Namun, karena didesak teman-temannya, dia pergi ke taman laut yang indah. Di dalam perahu ia langsung buka hape. Lama-kelamaan di tengah laut tak ada sinyal. Ia minta tukang perahu mengarahkan perahu ke tempat yang ada signal. Tukang perahu bilang, ‘di sini memang tidak ada signal’. ‘Bapak belajar ekonomi tidak,’ kata usahawan. ‘Tidak,’ kata si tukang perahu. ‘Kalau bapak tidak belajar ekonom,’ kata si usahawan, ‘seperempat hidup bapak hilang. Kamu harus belajar ekonomi.’ ‘Tidak pak, kami hanya melaut saja,’ jawab si tukang perahu. ‘Belajar politik tidak?’ kata si usahawan lagi. ‘Tidak,’ kata si tukang perahu. ‘Sepertempat hidup bapak sudah habis,’ kata dia kepada si tukang perahu. ‘Bapak tidak belajar politik, seperempat hidup bapak habis,’ ujarnya lagi. Lalu, si tukang perahu itu berkata polos, ‘saya hanya seorang sederhana yang bisa menikmati hidup.’
Dan, tidak lama kemudian, angin bertiup kencang, cuaca berubah, si usahawah mulai gelisah. Si nelayan bertanya, ‘bapak belajar berenang tidak?’ Jawab dia, ‘tidak.’ Kata si nelayan, ‘sekarang seluruh hidup bapak habis!’
Mendengar kisah ini, sontak umat terbahak. “Sekali lagi, apa yang kita minta, apa yang harus kita usahakan supaya hidup kita tidak habis? Itulah yang paling penting! Ketika kita berdoa, apakah setiap permintaan kita selalu dikabulkan Tuhan? Tergantung. Maka, kalau berdoa, mintalah sesuatu yang menyenangkan Allah,” ajak Mgr. Antonius.

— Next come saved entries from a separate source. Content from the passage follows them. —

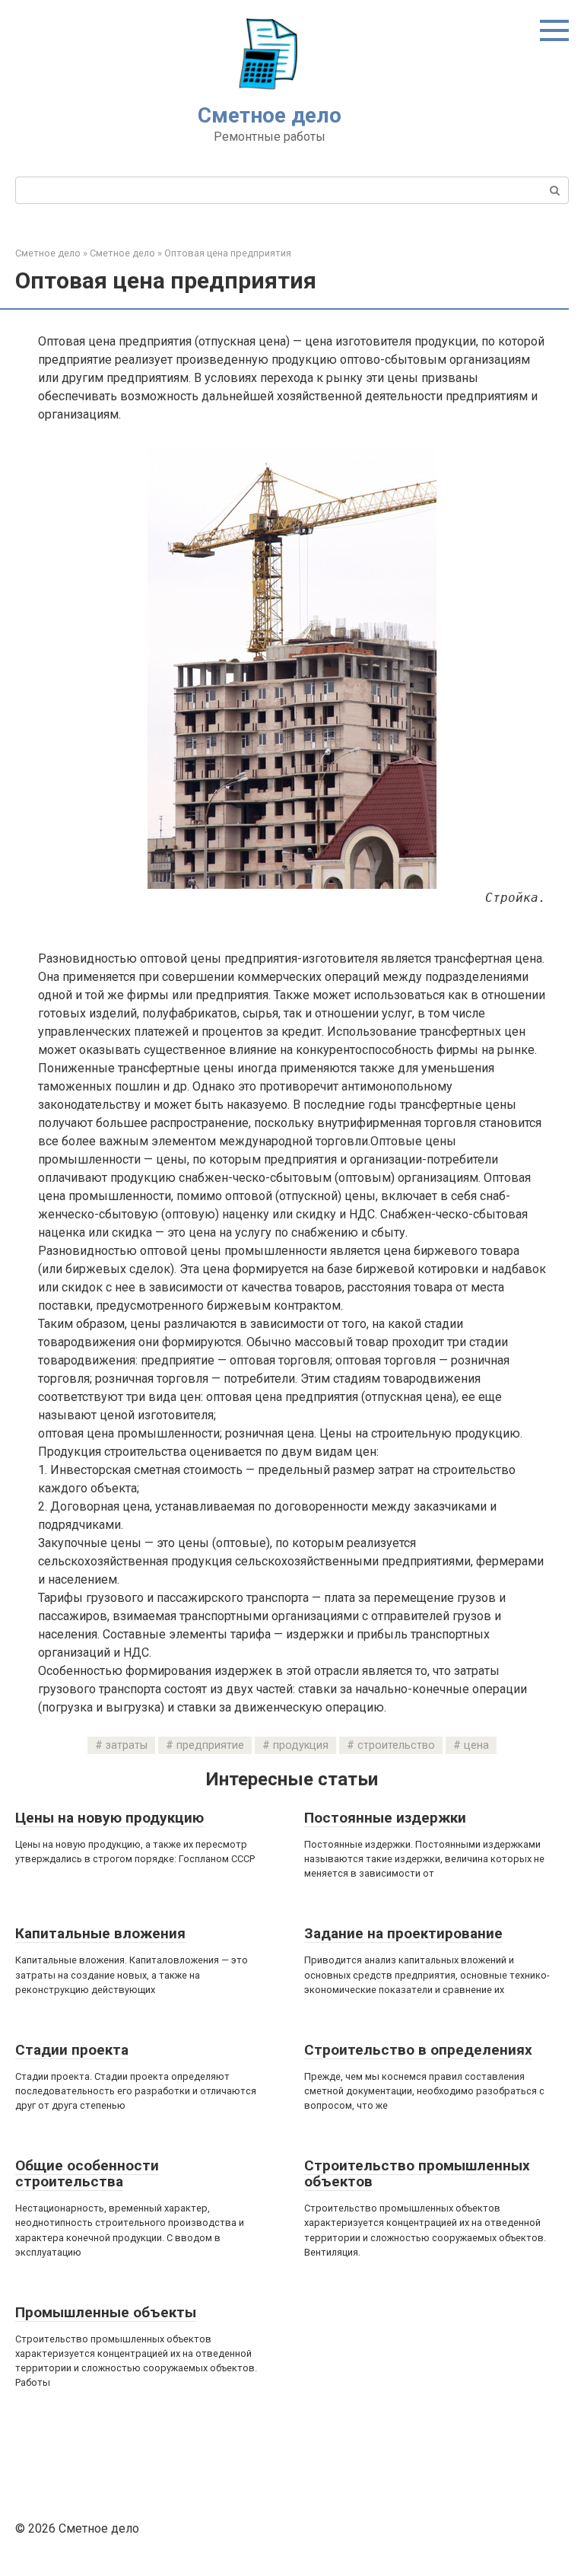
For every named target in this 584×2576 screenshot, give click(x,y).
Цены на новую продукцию (109, 1817)
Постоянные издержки (385, 1817)
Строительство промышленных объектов (417, 2173)
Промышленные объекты (105, 2312)
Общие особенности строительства (87, 2173)
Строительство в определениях (418, 2050)
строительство (396, 1745)
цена (476, 1745)
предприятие (210, 1745)
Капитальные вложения (100, 1933)
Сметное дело (269, 115)
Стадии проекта (72, 2050)
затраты (127, 1745)
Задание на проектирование (403, 1933)
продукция (300, 1745)
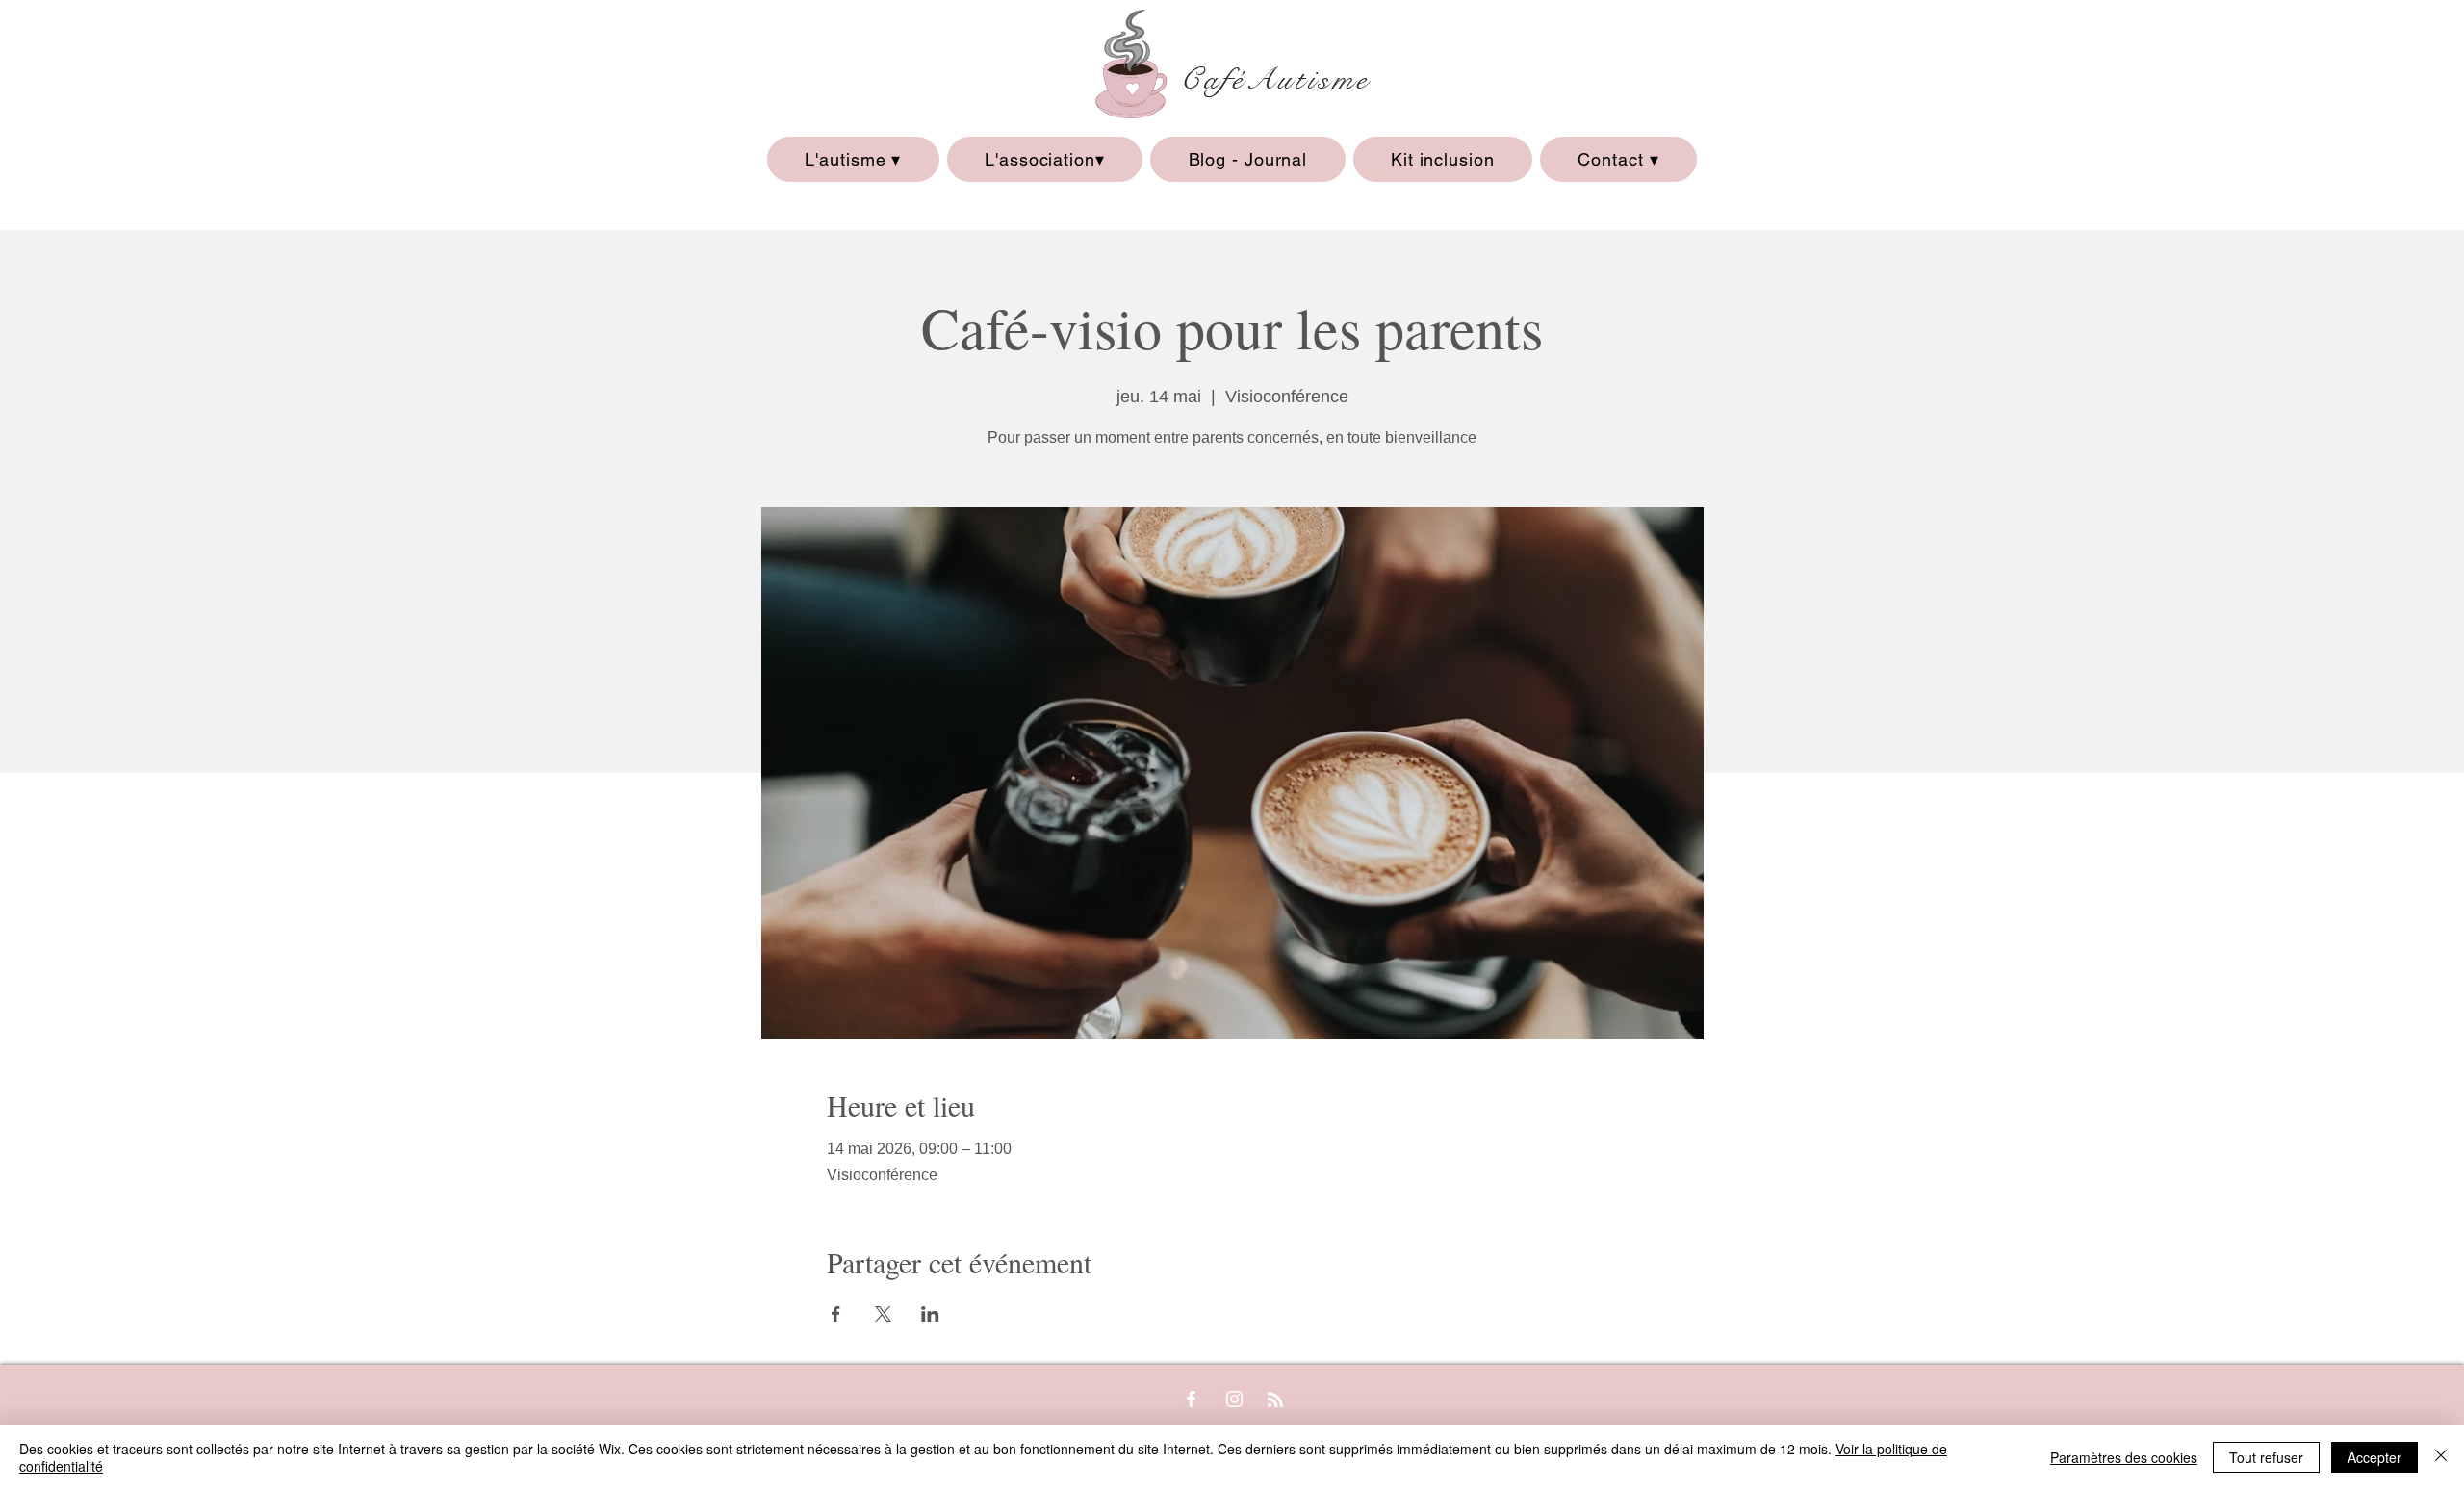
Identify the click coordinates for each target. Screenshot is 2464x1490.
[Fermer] (2440, 1457)
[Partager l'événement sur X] (883, 1314)
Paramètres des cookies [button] (2123, 1457)
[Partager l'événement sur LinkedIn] (930, 1314)
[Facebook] (1191, 1399)
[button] (853, 159)
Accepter (2374, 1457)
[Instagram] (1234, 1399)
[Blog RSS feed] (1275, 1400)
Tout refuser (2266, 1457)
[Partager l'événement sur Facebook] (836, 1314)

Di akhir khotbahnya, Mgr. Antonius berharap PUKAT dapat menjadi komunitas pribadi-pribadi seperti Salomo. Salomo dikenal karena kebijakasanaan dan kekudusannya. PUKAT harus mampu menghantar seseorang sungguh menjadi profesional dan usahawan Katolik yang sejati.